【Jリーグ連載】東京ヴェルディ・アカデミーで伝統的に受け継がれてきたものと、現代サッカーのなかでさらに求められるもの (2ページ目)
あとは、得点につながる決定的なプレーができること。いいラストパスをさりげなく出す。それがカッコいいんです」
菊原は、「ただ、ヴェルディ(のアカデミー出身者)にもっと運動能力があれば......」と続け、「F・マリノスとか、FC東京とかに行くような選手の運動能力に、ヴェルディの感覚が加われば、もっとすごい選手が出てくるんだろうなっていう感じはしますけど」と、残念そうな表情をのぞかせる。
実際、11年ぶりにヴェルディユースが参戦した2025年の高円宮杯U-18プレミアリーグEAST(以下、プレミアリーグ)でも、彼らは常に体格で見劣りした。
ヴェルディユースの選手たちは「どこのチームとやっても、(平均して身長で)5㎝、(体重で)5kgくらい小さい」というのが、昨季までユースチームの指揮を執っていた小笠原資暁(現トップチームコーチ)が得た肌感だ。「ひどい時は、10㎝、10kg違う。ひとり10kg違えば、全然違いますからね」。小笠原は、そう言って苦笑する。

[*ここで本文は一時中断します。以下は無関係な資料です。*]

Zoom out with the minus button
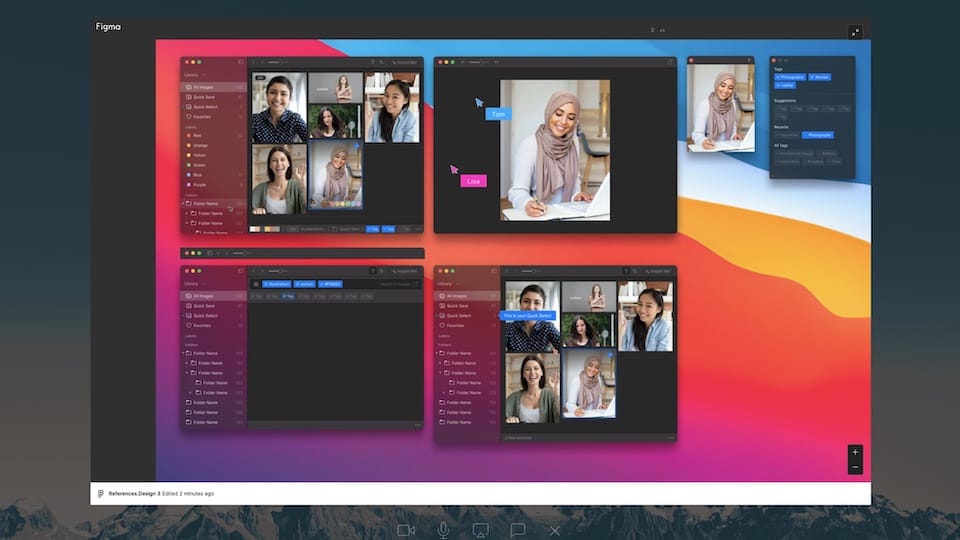This screenshot has width=960, height=540. click(x=855, y=467)
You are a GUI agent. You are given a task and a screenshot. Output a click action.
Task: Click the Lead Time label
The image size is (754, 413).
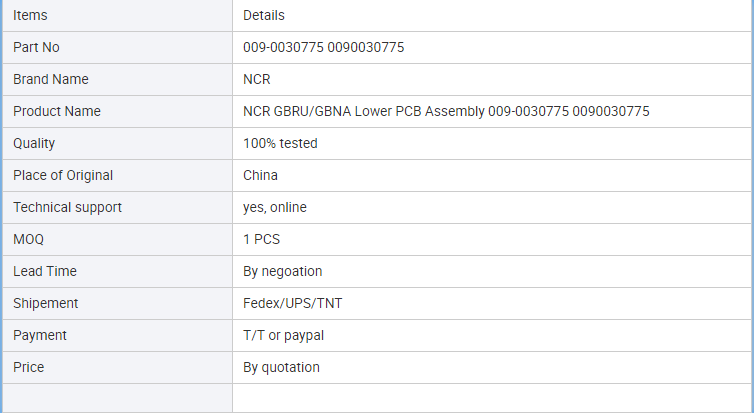pyautogui.click(x=45, y=271)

しかしながら、現状においては、ないものねだり。その一方で、対戦相手のある監督からは、「技術やサッカーIQでは、ヴェルディのほうが上だと思う。どういうやり方をしたら、毎年のようにああいう面白い選手が出てくるのか、興味がある」との声が聞かれた。
ヴェルディユースの選手たちは、運動能力で劣るからこそ、それを補う武器を身につけられた、とも言えるのだろう。菊原が続ける。
「山本理仁(現シント・トロイデン/ベルギー)とかも、うまいですよね。ちょうど僕がF・マリノスで試合に行った時、彼は中3でユースの試合に出ていたのかな。やっぱりボールを持った時の姿勢がいいんですよね。だから、いろんなものが見えて、いろんな選択肢を持って、そのなかから最適なものを選べる。そのクオリティが高い。
井上潮音(現ジュビロ磐田)や森田もそうだけど、パスの感覚だとか、プレッシャーのなかでもボールを取られないとかっていうところは、"伝統的なヴェルディのうまい子"って感じですよね。それはずっと受け継がれているものだと思います」
足元の技術に優れたDFやGKが育つのも、ヴェルディならではの特徴だろう。
菊原は、日本代表経験もあるGK菅野孝憲(現北海道コンサドーレ札幌)の名を挙げ、「高校の時は、ユースのBチームの試合とかだと、センターバックやセンターフォワードもやっていた」と振り返る。